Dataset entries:

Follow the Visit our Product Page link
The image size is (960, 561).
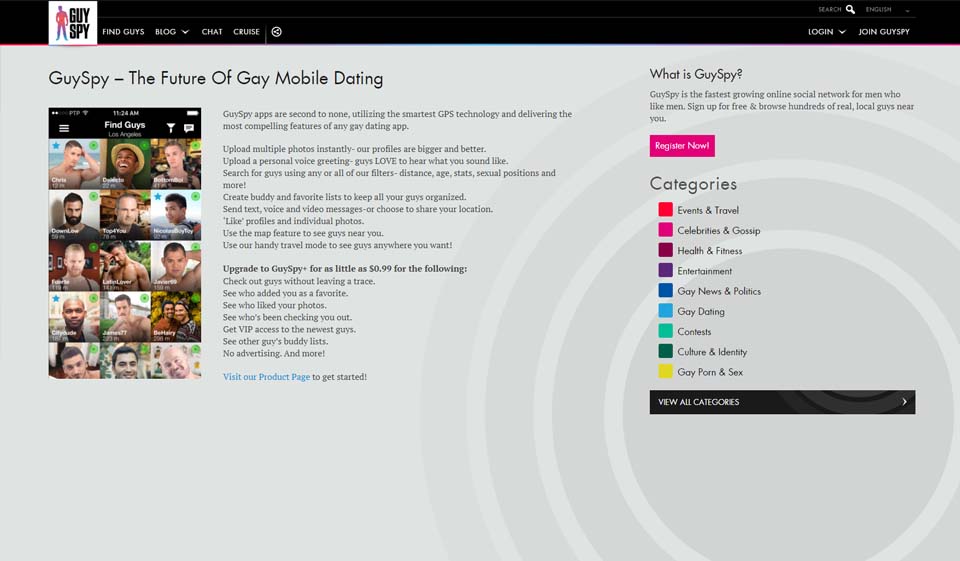pyautogui.click(x=266, y=377)
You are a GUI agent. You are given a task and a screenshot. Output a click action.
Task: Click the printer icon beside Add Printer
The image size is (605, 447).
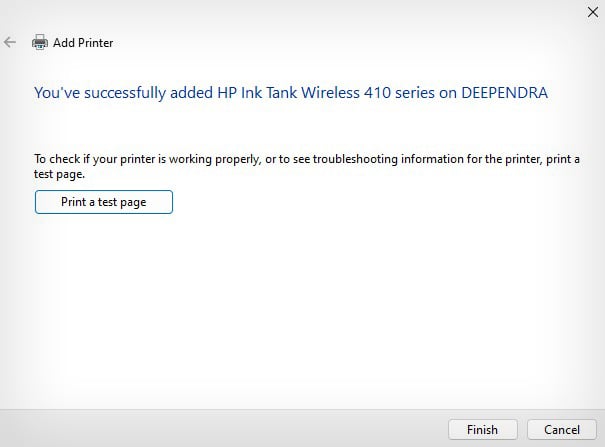click(40, 42)
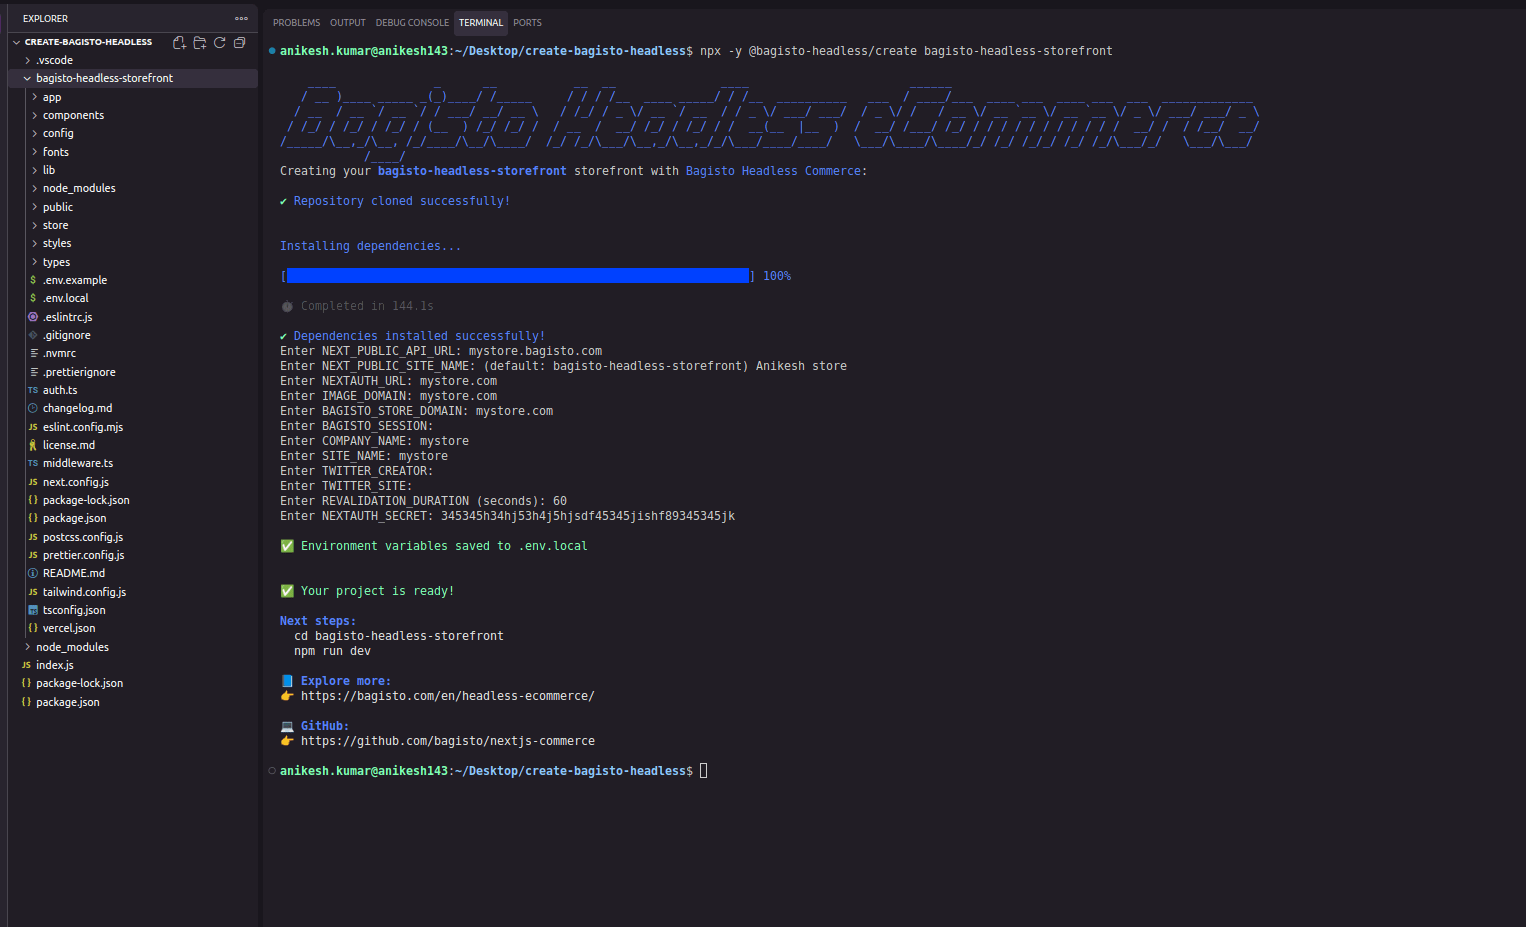Open the PORTS tab

pos(527,22)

** What you will do **
Leave out the pictures and return, exactly as written, only the lines from the line with "You are a GUI" through the end of the records above.

** Solution to this problem **
You are a GUI agent. You are given a task and a screenshot. Output a click action.
Task: Click the printer icon beside Add Printer
The image size is (605, 447).
click(40, 42)
Open the PORTS tab

pos(527,22)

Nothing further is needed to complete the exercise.